__Problem description__. Leave every picture out and give back the lines below from the first through the line that holds "Viewport: 946px width, 621px height.", exactly as written.

__Data shown__.
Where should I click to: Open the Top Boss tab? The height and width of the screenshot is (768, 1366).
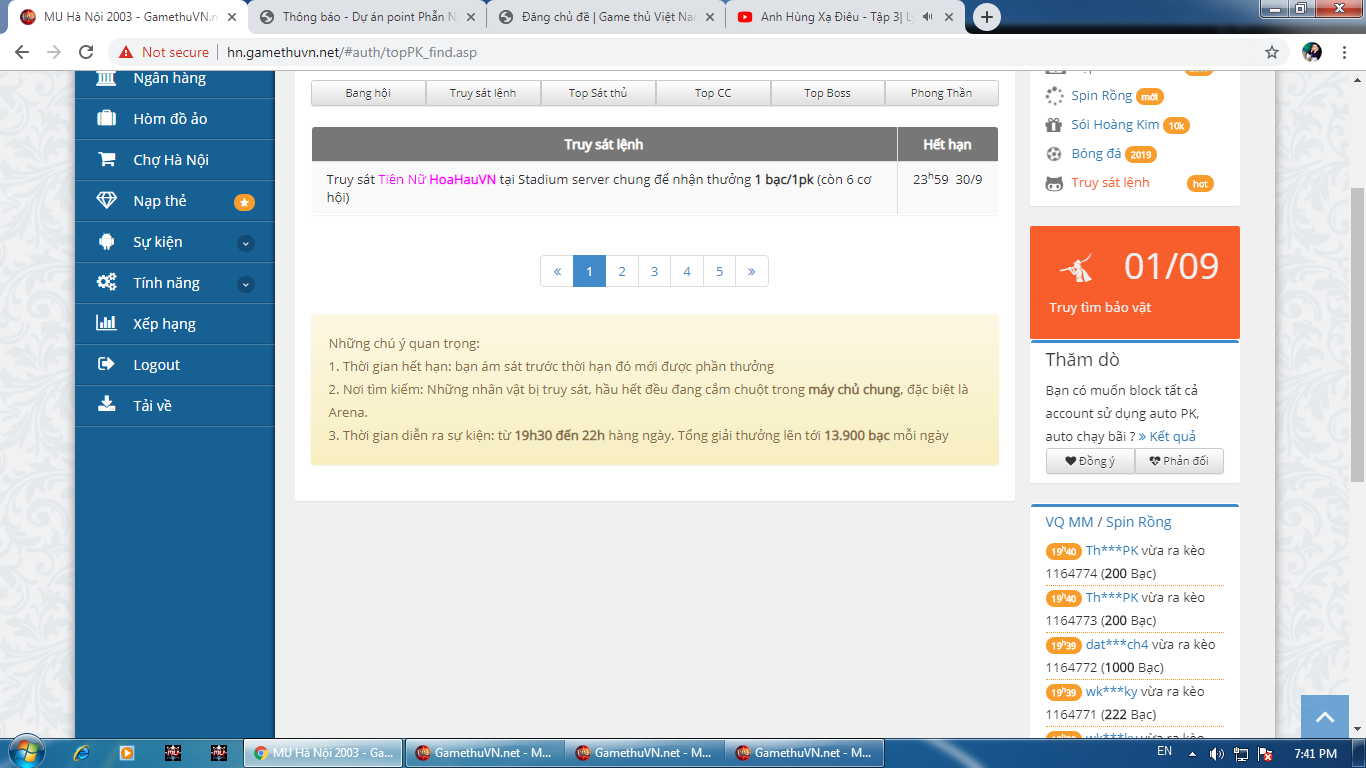coord(827,93)
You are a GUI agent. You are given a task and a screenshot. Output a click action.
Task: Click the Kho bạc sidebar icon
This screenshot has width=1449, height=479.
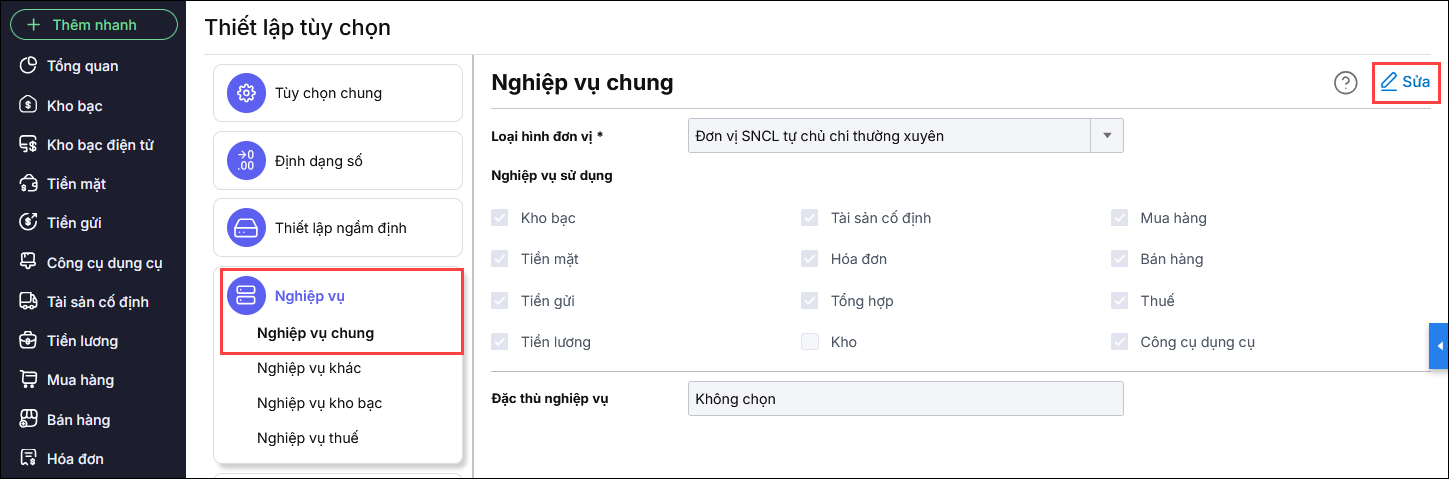point(29,105)
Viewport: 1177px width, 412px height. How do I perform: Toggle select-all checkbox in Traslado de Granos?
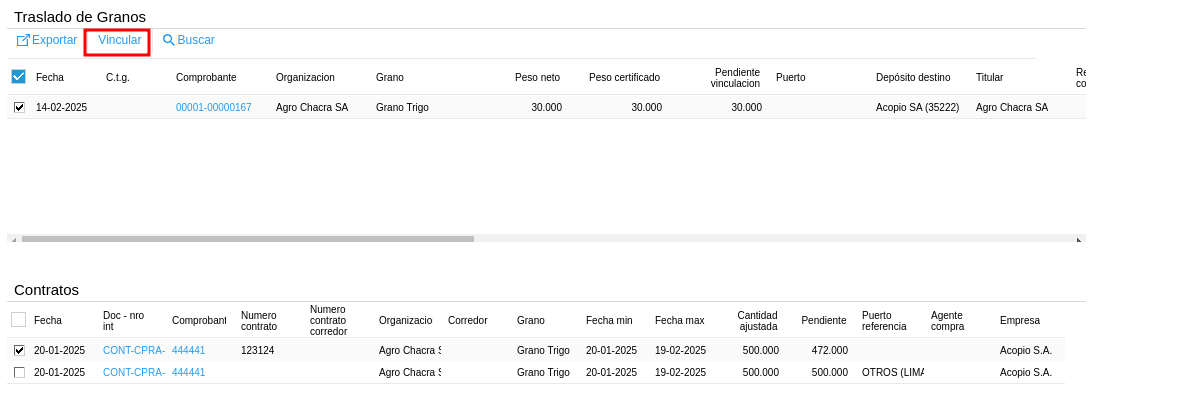click(x=19, y=77)
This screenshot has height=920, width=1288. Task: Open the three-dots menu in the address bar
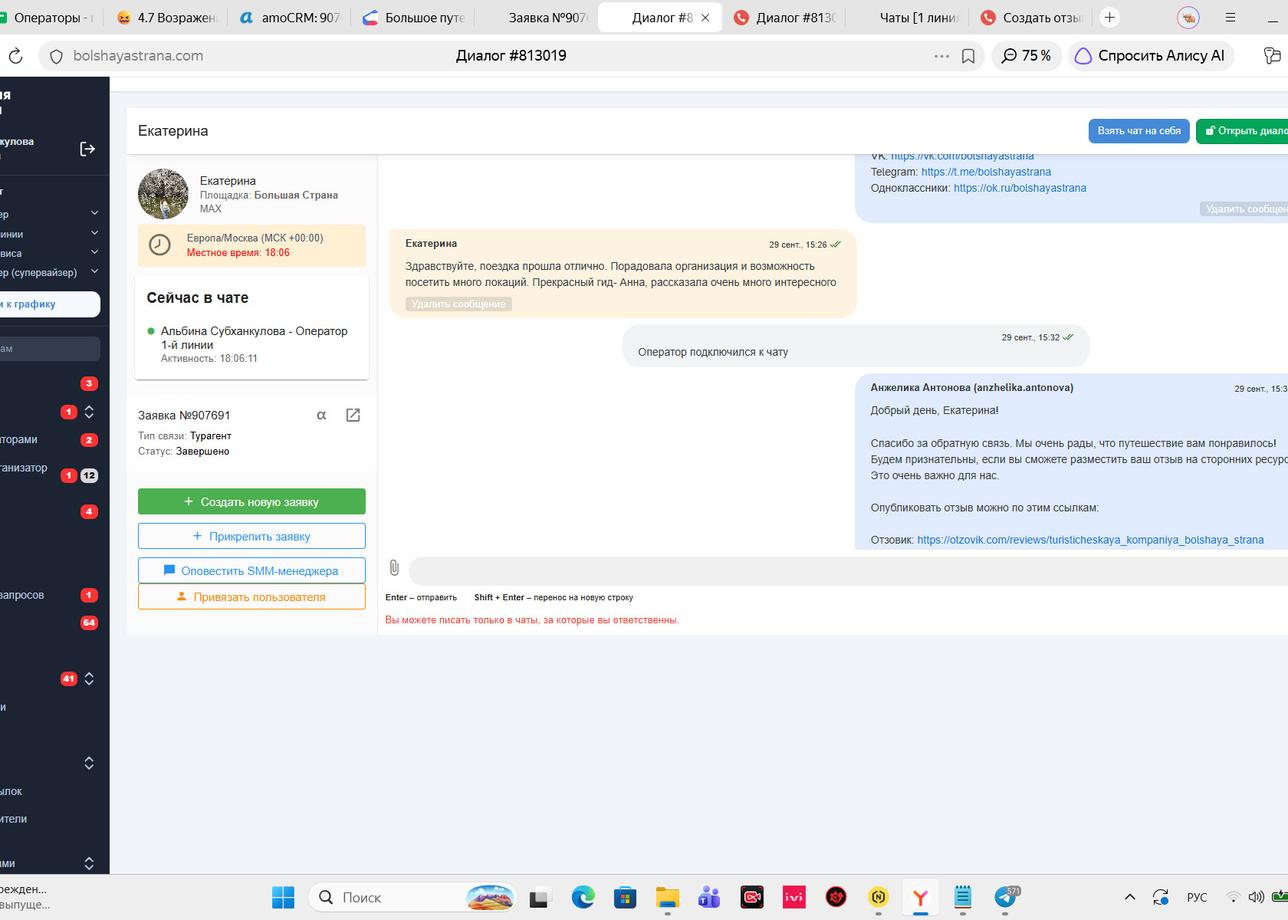941,56
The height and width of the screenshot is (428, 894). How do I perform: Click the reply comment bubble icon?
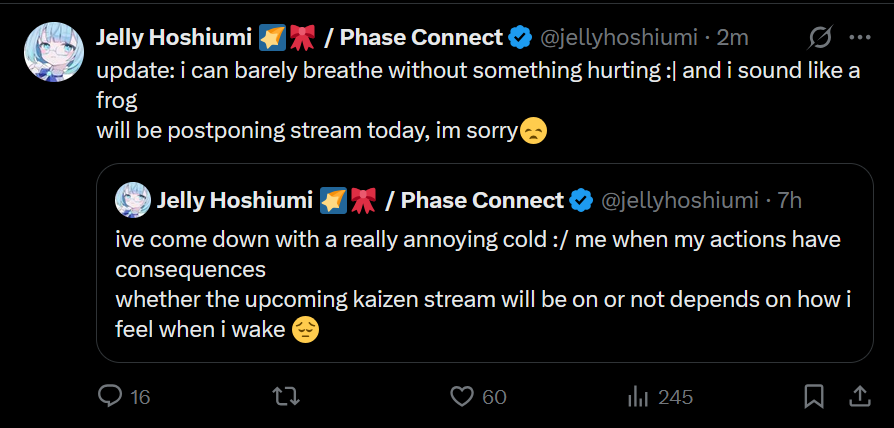click(x=110, y=397)
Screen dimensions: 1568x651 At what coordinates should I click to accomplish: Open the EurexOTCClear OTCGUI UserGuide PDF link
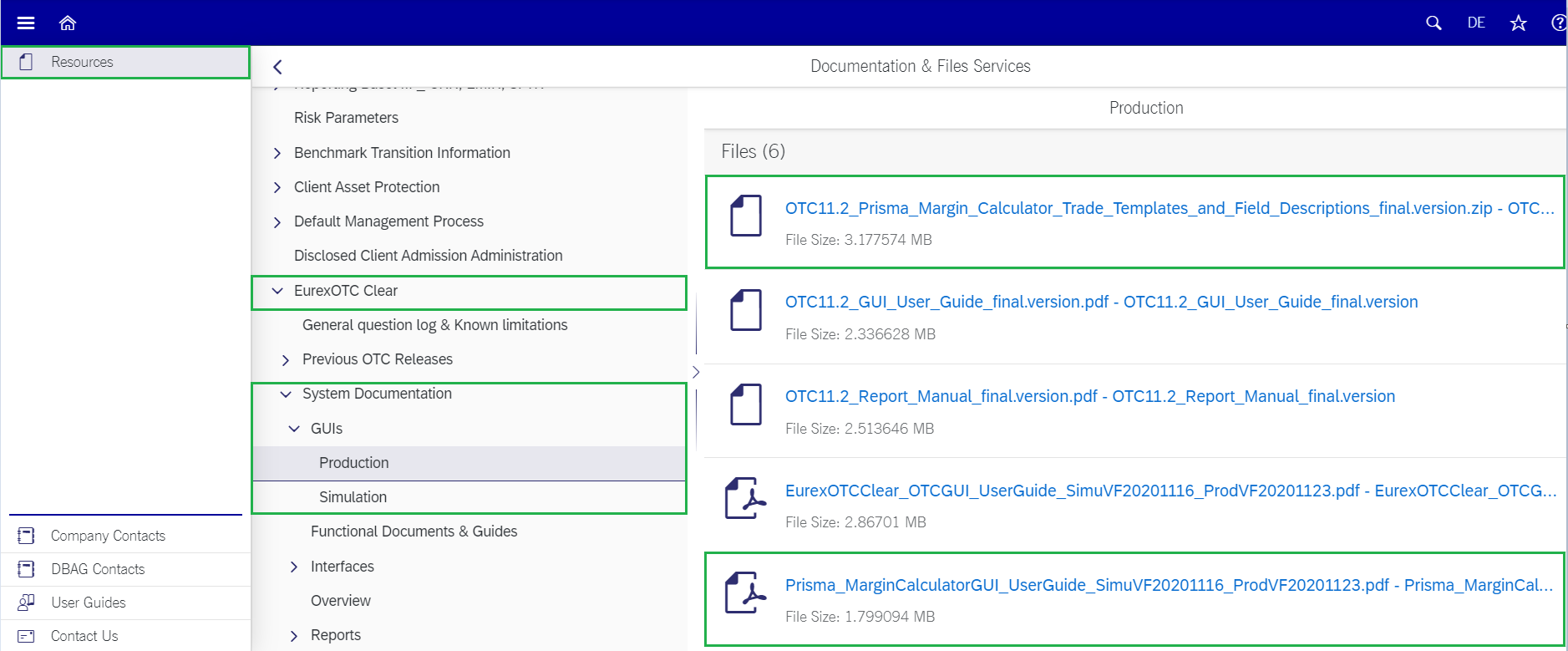coord(1170,491)
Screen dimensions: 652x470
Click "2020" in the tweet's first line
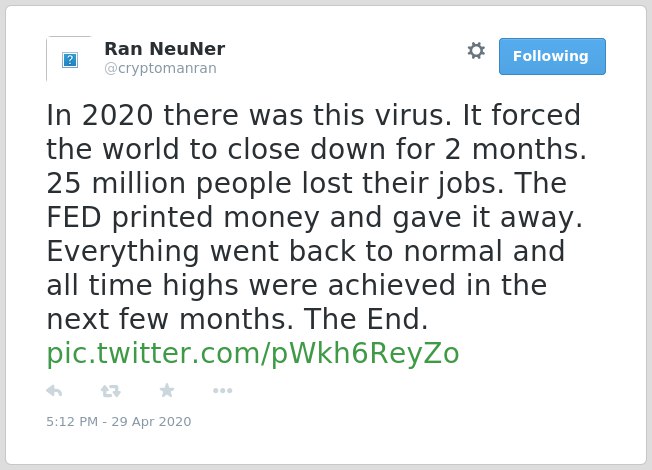(118, 115)
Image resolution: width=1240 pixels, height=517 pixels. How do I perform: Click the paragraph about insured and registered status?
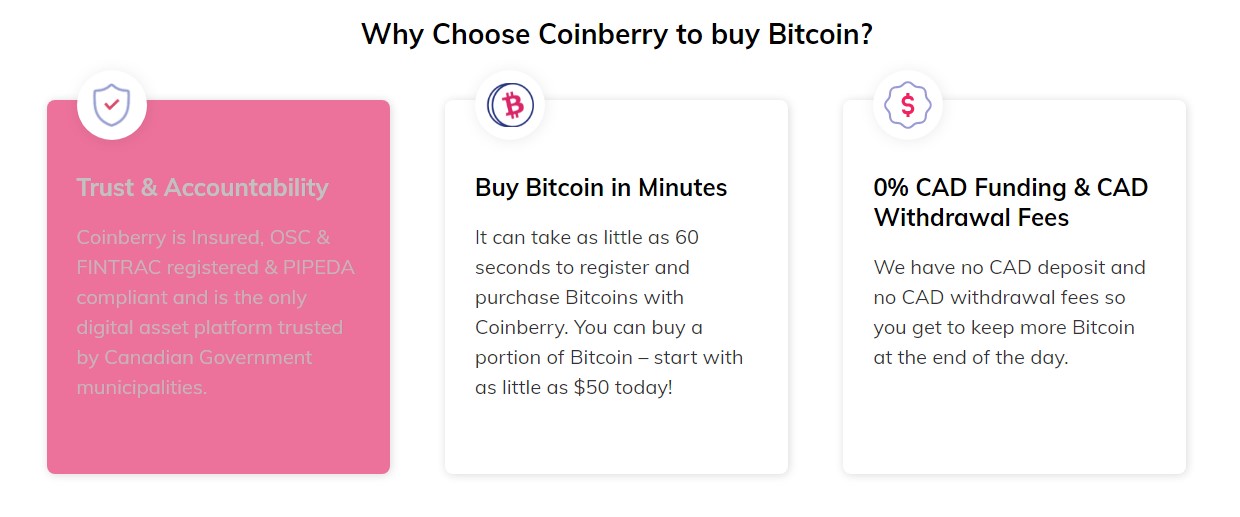point(215,312)
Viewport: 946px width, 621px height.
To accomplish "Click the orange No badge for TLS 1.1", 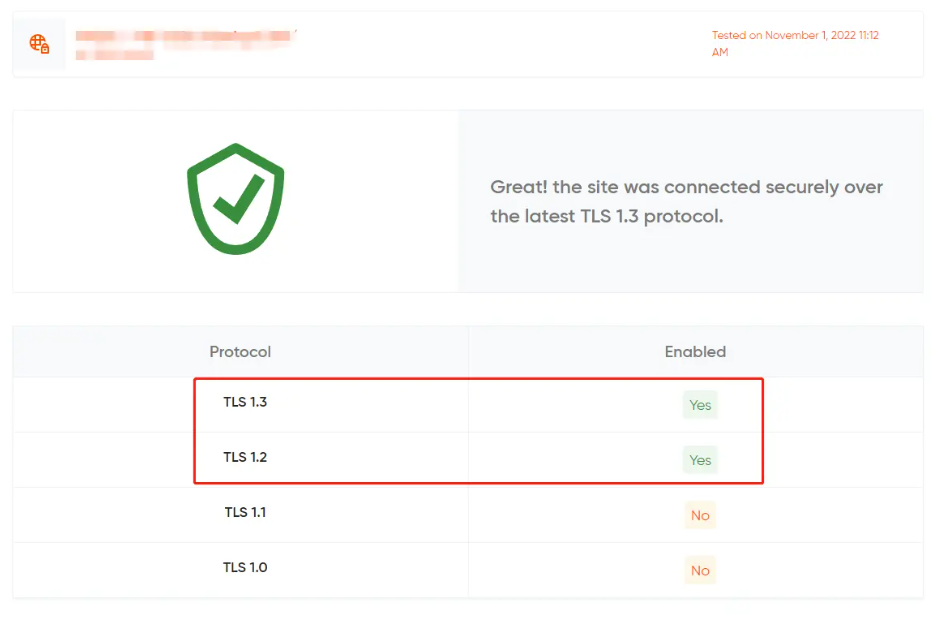I will (700, 515).
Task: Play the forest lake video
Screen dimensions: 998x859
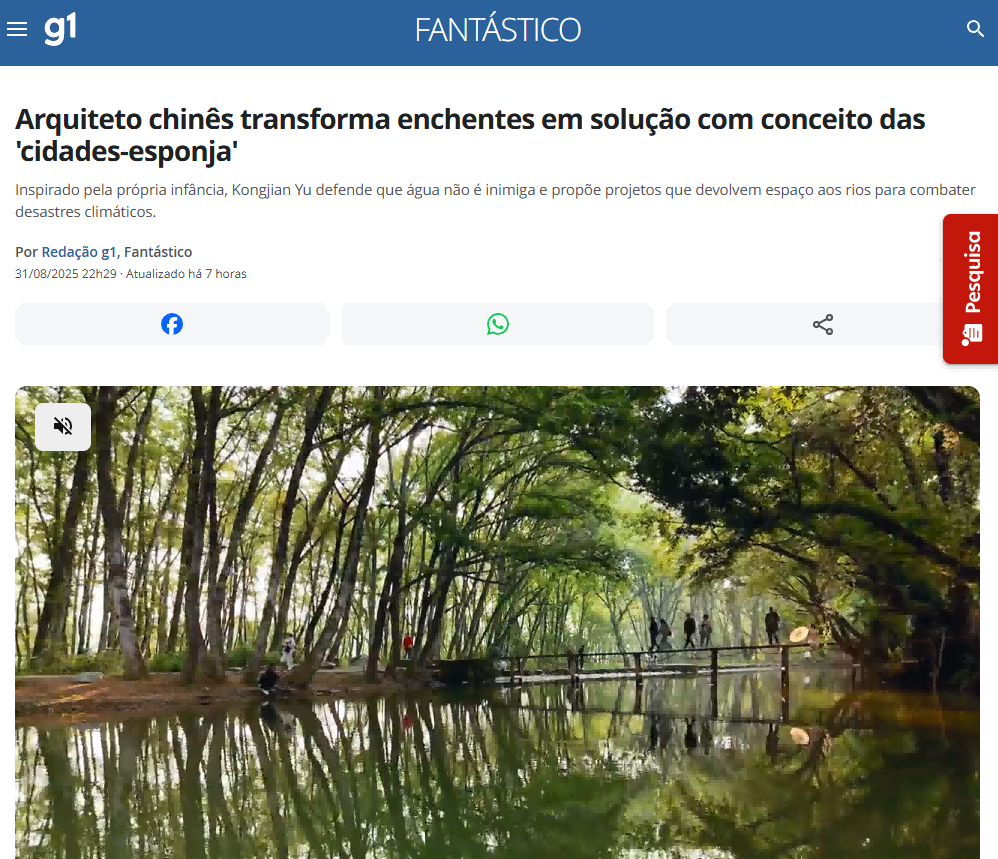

__Result for this task__.
Where should I click to: Open the Top Boss tab? The height and width of the screenshot is (768, 1366).
coord(827,93)
You are a GUI agent. You are given a task and a screenshot. Output a click action.
Task: Click the Kho bạc sidebar icon
This screenshot has width=1449, height=479.
point(29,105)
Viewport: 1177px width, 412px height. How do I perform: Toggle select-all checkbox in Traslado de Granos?
click(x=19, y=77)
This screenshot has height=920, width=1288. Task: Open the three-dots menu in the address bar
941,56
The height and width of the screenshot is (428, 894). How do I perform: Click the reply comment bubble icon?
click(x=110, y=397)
Screen dimensions: 1568x651 At what coordinates should I click to accomplish: Open the EurexOTCClear OTCGUI UserGuide PDF link
coord(1170,491)
Screen dimensions: 652x470
Click "2020" in the tweet's first line
(118, 115)
Image resolution: width=1240 pixels, height=517 pixels. How do I perform: Click the paragraph about insured and registered status?
point(215,312)
Viewport: 946px width, 621px height.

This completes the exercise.